Input material:
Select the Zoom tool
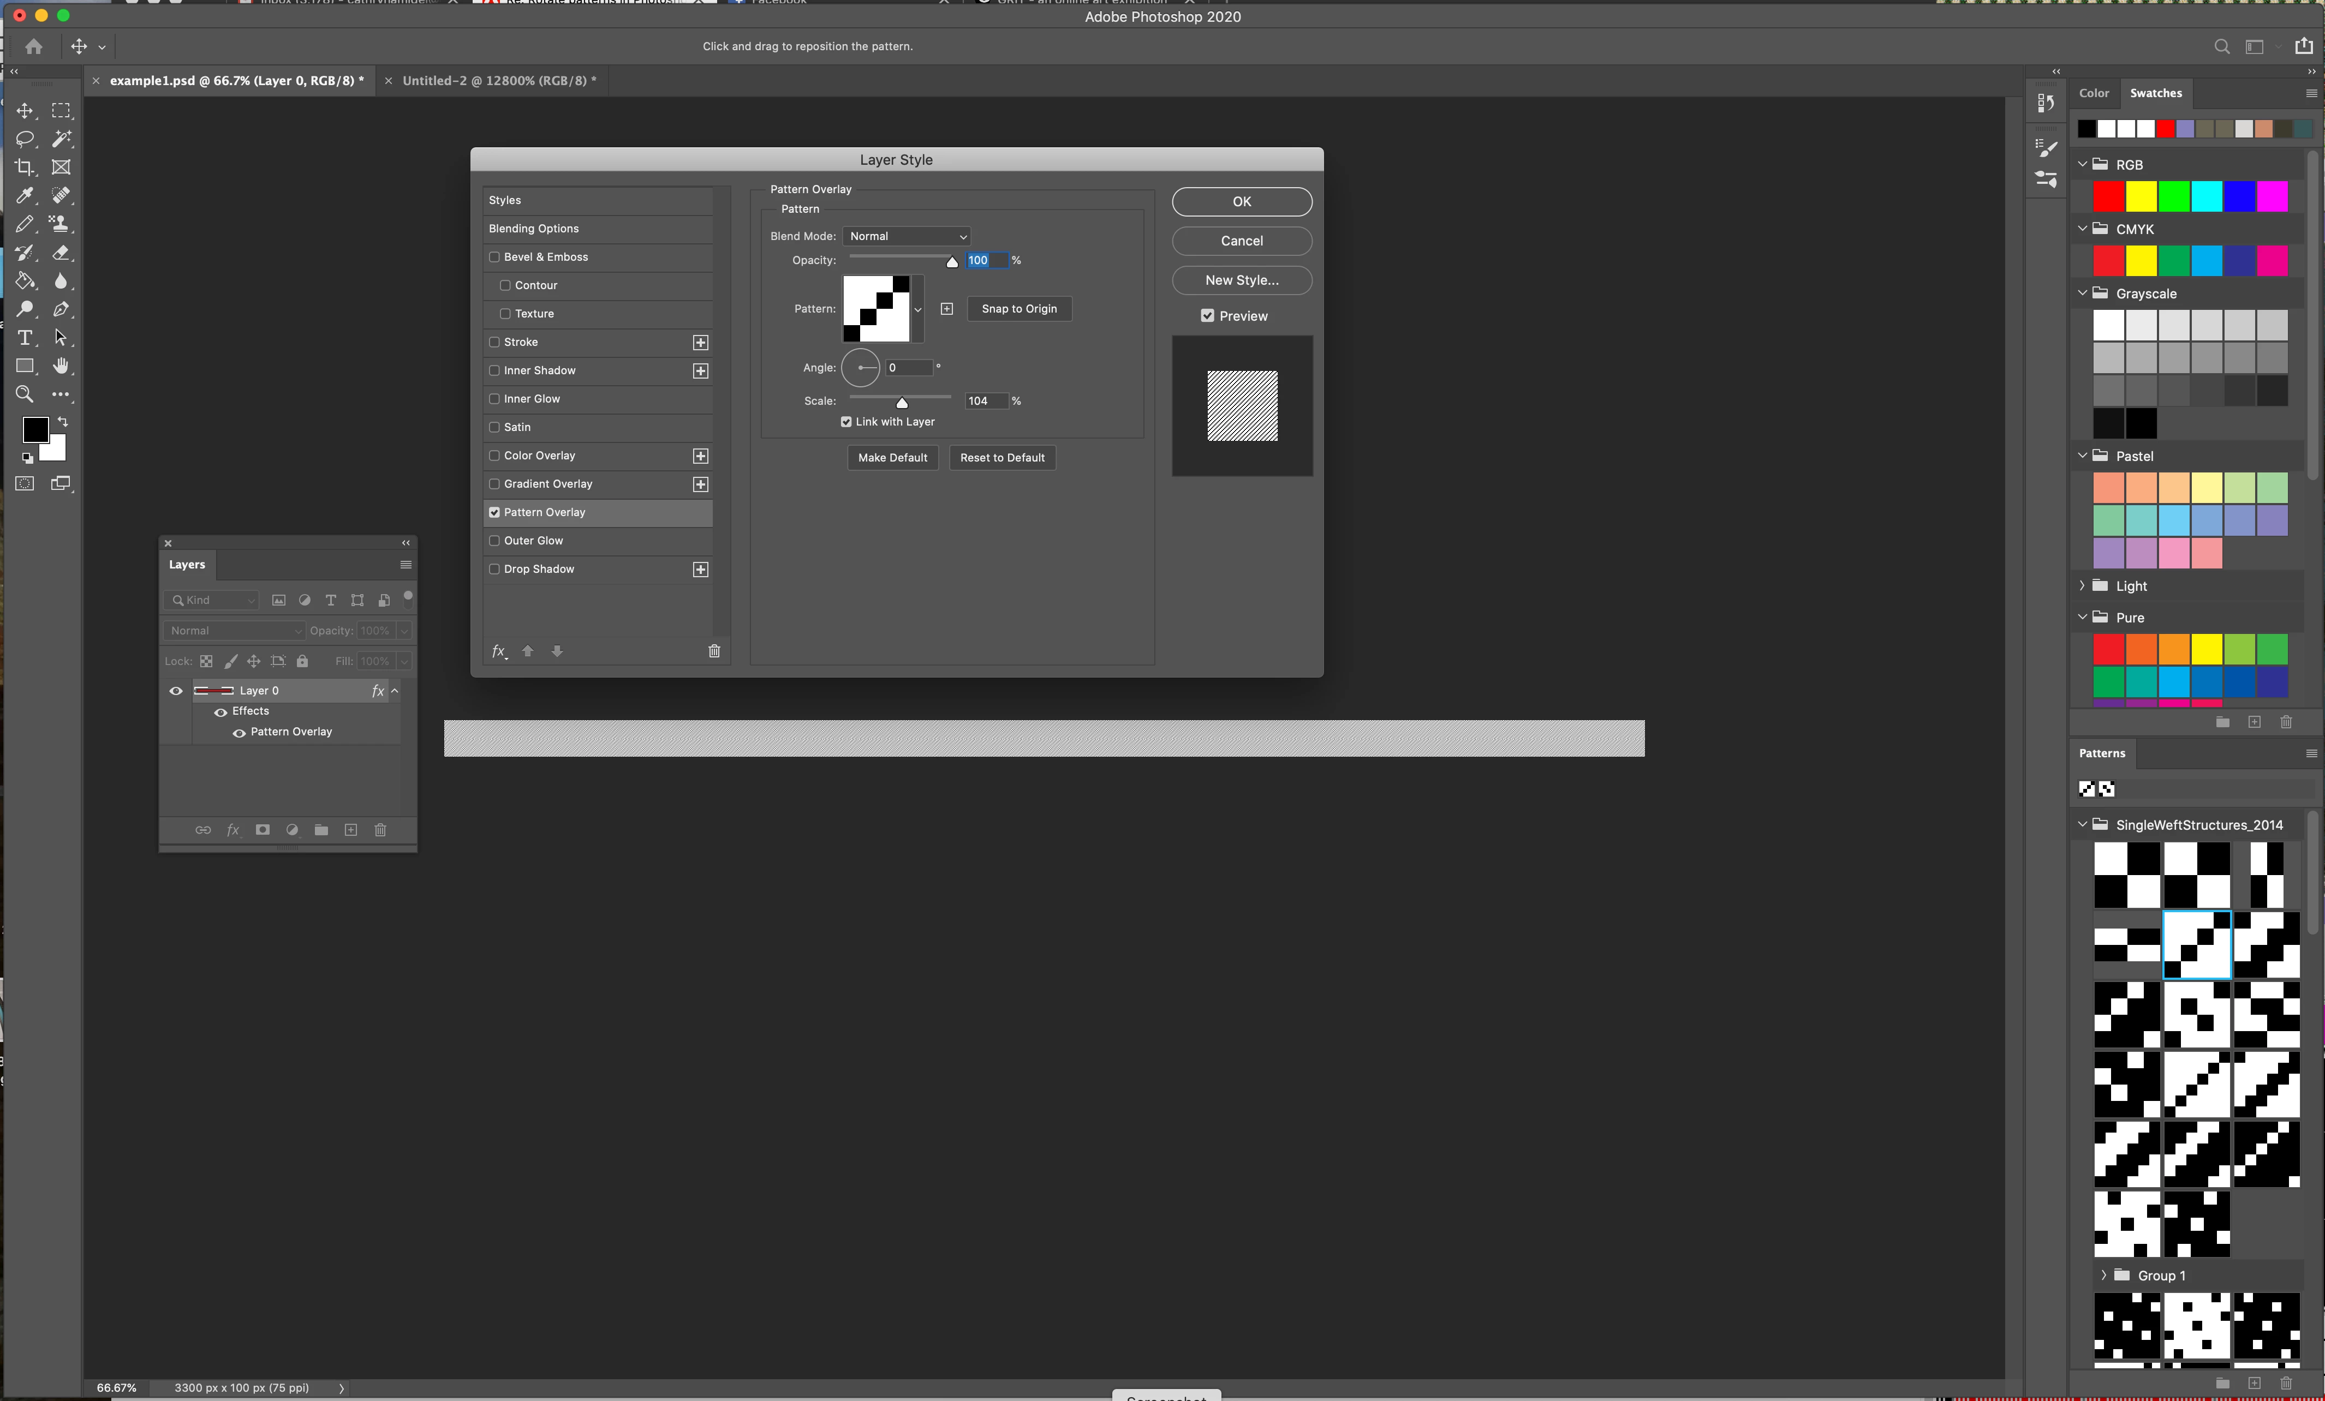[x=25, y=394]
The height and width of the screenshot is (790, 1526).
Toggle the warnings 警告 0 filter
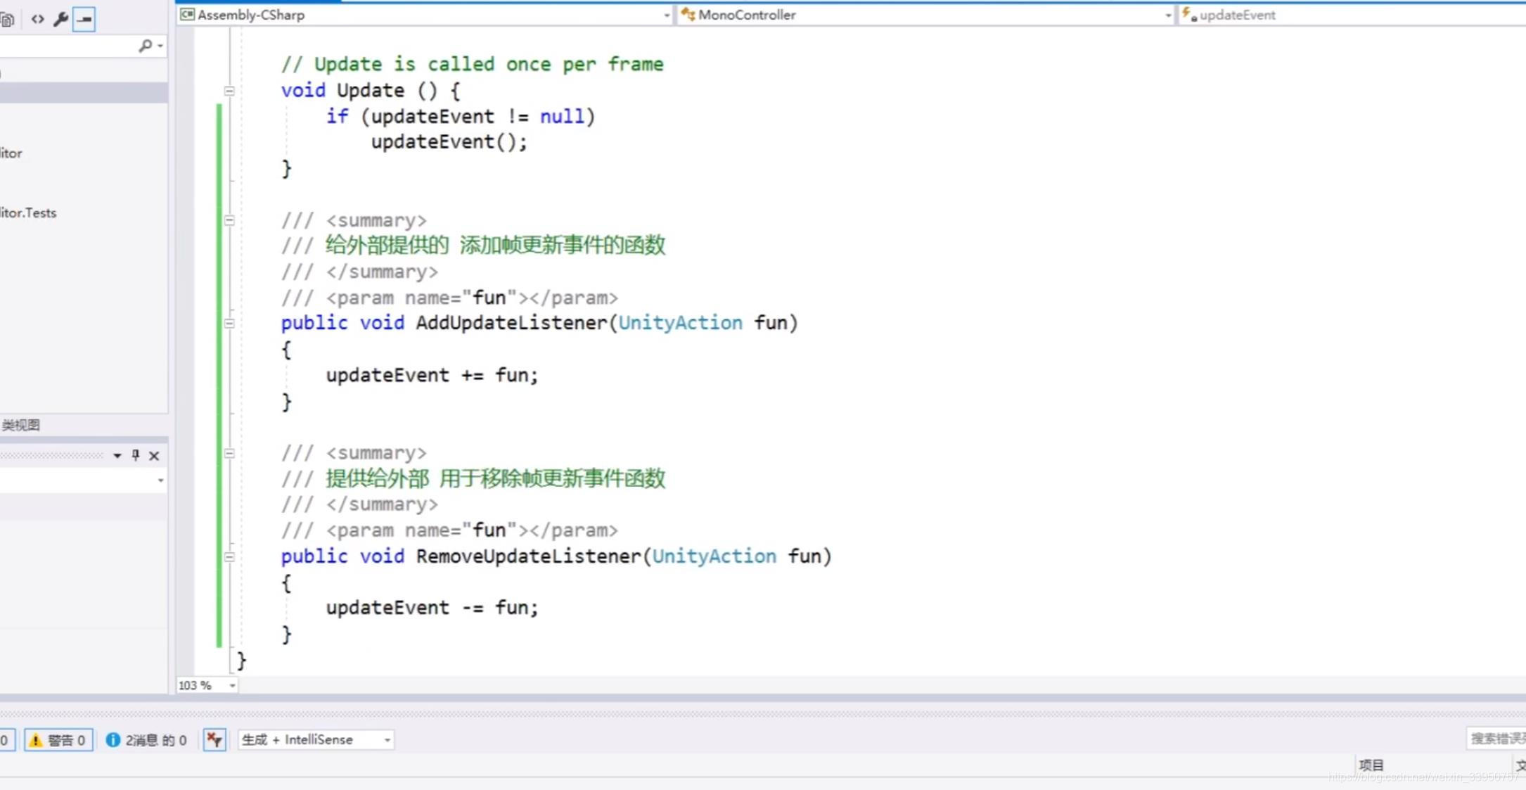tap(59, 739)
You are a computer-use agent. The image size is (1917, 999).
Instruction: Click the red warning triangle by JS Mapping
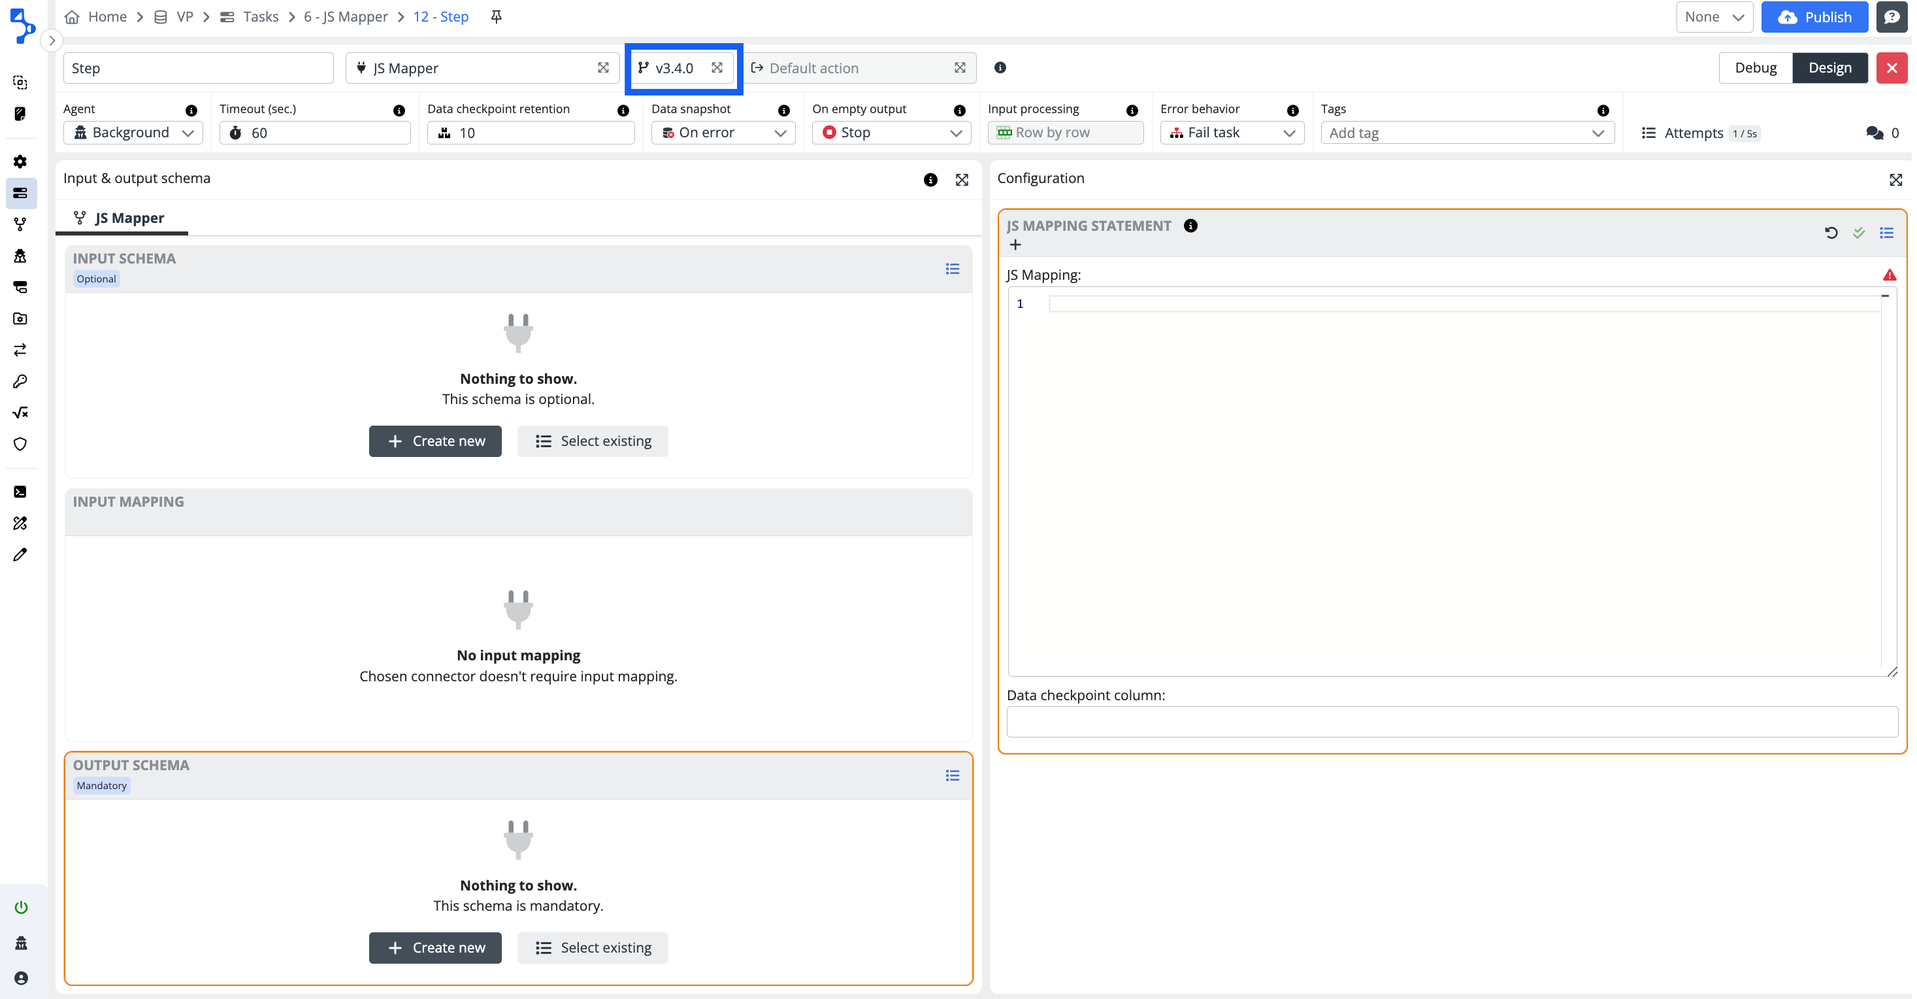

Requirement: Please set the records down again exactly as written. The pictures should not be included.

Response area:
Select the Zoom tool
[x=25, y=394]
The height and width of the screenshot is (790, 1526).
Toggle the warnings 警告 0 filter
tap(59, 739)
You are a computer-use agent. The image size is (1917, 999).
Instruction: Click the red warning triangle by JS Mapping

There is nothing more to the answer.